> [ASSIGNMENT] Filter the records below and copy every line containing the word "computer".

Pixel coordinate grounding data
▽
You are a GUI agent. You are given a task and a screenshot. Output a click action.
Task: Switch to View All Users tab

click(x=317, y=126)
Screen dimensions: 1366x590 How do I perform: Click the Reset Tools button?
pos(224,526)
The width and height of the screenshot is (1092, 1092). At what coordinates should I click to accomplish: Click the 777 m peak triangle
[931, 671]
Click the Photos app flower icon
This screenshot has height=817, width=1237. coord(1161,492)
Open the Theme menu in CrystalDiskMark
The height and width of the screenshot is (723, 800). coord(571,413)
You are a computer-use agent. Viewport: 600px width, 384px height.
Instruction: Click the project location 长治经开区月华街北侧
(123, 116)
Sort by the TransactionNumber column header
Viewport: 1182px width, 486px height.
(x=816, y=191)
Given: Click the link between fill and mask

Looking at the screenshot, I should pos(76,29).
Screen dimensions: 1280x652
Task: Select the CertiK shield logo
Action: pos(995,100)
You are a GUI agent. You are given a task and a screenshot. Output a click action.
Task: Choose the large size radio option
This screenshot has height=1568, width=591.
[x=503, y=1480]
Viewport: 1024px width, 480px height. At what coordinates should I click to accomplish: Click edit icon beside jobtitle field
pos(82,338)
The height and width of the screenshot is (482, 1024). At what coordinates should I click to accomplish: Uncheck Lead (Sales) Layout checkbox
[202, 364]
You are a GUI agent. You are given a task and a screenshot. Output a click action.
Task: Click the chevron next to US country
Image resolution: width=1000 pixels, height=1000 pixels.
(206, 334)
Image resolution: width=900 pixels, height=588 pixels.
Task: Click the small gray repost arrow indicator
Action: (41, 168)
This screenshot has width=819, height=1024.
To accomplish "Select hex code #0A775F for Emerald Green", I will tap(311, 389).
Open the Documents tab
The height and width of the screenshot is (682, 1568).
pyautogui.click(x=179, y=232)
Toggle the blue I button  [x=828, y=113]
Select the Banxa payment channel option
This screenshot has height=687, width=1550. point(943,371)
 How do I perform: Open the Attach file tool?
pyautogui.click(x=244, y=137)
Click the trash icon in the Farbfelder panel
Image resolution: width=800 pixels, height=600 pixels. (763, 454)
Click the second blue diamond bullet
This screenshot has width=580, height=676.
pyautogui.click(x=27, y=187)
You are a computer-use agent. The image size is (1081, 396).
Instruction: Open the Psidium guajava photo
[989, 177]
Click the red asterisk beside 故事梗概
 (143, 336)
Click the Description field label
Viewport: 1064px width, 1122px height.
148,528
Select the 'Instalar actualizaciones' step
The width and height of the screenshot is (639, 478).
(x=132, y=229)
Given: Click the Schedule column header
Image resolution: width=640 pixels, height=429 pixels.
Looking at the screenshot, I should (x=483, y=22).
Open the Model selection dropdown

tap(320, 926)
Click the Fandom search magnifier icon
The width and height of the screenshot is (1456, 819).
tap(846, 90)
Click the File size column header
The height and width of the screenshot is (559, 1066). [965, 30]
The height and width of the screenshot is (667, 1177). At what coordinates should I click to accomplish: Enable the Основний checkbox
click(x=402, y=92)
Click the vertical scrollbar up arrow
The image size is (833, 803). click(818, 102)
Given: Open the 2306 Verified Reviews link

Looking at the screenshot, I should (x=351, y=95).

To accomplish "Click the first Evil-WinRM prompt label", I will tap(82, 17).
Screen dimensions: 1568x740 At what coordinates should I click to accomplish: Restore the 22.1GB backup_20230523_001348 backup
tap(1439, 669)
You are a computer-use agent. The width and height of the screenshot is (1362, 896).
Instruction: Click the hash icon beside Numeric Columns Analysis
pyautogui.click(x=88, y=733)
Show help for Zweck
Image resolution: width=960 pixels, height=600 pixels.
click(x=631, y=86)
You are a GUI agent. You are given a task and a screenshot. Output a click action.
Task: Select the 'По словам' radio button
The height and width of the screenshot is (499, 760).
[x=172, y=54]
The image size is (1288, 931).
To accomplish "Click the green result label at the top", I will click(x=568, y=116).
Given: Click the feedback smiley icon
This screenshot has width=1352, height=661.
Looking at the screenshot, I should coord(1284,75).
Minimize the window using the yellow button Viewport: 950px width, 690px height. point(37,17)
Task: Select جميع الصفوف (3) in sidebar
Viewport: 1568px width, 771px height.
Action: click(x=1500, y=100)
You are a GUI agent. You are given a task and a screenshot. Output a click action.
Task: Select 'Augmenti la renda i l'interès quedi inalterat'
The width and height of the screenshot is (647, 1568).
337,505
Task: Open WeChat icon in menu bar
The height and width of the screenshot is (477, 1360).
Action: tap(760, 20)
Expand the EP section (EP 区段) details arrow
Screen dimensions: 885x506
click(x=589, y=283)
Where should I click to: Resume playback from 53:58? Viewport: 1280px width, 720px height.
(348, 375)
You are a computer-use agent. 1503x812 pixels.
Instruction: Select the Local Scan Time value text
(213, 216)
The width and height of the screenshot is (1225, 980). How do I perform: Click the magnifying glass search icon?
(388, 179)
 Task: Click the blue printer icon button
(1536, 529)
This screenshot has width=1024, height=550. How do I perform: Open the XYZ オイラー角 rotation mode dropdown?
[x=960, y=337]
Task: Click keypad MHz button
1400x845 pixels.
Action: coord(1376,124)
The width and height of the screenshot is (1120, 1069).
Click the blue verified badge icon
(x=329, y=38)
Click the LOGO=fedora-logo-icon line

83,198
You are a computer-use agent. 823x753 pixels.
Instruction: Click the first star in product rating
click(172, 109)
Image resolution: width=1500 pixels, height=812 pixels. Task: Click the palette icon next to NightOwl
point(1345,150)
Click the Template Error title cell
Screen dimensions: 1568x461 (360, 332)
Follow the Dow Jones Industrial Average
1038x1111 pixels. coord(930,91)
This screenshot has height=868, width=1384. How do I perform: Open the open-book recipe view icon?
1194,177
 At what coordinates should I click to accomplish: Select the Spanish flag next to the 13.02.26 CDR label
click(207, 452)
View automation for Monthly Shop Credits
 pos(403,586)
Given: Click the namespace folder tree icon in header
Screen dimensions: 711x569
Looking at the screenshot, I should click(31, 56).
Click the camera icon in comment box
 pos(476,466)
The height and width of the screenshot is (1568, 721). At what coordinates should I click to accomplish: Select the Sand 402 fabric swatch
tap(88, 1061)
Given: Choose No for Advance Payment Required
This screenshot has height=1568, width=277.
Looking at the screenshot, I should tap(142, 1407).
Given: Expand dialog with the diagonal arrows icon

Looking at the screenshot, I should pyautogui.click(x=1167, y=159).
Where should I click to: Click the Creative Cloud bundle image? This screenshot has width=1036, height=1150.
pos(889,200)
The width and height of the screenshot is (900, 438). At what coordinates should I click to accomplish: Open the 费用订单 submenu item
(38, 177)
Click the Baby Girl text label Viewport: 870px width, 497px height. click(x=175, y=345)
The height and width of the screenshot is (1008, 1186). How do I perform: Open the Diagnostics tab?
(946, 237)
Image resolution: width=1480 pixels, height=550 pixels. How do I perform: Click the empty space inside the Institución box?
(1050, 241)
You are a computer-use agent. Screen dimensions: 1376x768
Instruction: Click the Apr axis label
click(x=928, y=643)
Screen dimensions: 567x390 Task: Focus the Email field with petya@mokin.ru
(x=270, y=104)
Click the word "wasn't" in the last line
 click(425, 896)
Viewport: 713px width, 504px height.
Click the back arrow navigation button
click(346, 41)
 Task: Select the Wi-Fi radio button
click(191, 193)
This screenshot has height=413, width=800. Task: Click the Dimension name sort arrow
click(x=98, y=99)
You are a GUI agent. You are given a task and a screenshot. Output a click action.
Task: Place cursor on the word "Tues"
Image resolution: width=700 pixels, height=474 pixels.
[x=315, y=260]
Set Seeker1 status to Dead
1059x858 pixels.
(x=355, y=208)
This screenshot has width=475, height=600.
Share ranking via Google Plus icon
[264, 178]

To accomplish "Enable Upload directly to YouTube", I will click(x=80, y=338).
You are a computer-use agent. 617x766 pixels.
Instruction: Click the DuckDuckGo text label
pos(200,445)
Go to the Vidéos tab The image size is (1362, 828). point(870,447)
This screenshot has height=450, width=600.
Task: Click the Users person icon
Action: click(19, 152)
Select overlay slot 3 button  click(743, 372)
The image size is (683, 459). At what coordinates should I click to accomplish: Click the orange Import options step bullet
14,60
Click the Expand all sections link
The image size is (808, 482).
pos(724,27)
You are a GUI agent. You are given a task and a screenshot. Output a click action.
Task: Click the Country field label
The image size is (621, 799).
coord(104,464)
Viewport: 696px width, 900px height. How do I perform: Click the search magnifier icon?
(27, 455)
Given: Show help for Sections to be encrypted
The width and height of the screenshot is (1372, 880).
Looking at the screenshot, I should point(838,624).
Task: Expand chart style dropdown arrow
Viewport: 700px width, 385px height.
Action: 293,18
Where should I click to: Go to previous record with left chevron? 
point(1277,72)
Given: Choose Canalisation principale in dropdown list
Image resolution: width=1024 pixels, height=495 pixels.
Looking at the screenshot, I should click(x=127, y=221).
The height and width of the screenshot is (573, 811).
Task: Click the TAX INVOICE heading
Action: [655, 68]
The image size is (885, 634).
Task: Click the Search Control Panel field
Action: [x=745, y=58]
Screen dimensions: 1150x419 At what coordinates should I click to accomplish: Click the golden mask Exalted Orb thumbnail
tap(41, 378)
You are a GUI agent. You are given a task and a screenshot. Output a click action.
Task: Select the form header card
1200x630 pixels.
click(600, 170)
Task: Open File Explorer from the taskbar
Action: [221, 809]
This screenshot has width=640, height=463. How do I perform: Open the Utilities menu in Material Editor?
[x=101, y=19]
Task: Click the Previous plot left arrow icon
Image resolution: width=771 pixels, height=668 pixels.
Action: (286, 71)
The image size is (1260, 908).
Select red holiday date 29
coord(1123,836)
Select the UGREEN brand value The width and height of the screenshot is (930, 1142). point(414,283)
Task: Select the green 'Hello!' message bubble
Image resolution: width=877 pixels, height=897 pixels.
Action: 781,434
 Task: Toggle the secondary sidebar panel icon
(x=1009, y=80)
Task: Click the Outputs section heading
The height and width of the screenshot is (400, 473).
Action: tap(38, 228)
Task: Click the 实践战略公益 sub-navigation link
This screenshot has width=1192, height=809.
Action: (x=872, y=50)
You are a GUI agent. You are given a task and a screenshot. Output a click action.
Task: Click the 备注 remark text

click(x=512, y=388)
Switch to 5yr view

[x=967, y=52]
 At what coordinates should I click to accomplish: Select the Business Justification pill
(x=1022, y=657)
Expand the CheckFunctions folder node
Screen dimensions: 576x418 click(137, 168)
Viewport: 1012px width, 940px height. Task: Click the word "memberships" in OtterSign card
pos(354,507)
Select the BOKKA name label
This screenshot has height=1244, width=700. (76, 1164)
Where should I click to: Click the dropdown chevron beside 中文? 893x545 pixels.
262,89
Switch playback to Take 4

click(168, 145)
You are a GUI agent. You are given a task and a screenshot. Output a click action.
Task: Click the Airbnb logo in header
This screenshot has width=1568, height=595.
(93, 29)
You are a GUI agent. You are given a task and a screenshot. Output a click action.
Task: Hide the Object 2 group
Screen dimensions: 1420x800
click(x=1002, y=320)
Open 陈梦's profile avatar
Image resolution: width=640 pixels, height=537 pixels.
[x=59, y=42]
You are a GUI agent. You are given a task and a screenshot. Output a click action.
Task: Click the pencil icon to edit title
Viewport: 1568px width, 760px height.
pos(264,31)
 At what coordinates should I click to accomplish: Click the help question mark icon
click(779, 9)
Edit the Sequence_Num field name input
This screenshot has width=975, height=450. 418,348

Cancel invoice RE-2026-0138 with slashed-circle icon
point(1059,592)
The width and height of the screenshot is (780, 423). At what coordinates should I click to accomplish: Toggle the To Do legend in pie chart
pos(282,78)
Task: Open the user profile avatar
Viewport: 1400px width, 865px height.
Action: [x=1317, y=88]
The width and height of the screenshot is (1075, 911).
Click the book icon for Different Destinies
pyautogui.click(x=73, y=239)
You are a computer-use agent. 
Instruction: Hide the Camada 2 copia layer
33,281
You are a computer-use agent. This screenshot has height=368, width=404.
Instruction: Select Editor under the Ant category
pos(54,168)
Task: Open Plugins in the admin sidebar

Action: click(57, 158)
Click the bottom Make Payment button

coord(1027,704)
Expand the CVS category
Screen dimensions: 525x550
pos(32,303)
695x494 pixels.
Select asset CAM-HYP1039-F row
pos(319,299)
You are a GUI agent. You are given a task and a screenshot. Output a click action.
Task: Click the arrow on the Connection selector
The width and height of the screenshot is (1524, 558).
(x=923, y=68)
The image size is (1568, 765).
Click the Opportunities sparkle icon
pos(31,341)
△
> [EXERCISE SOLUTION]
You are a computer-use agent. Viewport: 600px width, 384px height.
You are a computer-use agent. The image size is (1081, 396).
You are a computer-use agent. The width and height of the screenshot is (1362, 896).
You are a computer-use agent. 1503x812 pixels.
You are a computer-use agent. 823x753 pixels.
You are a computer-use agent. Screen dimensions: 1376x768
You are a computer-use agent. 617x766 pixels.
You are a computer-use agent. 
You are a computer-use agent. This screenshot has height=368, width=404.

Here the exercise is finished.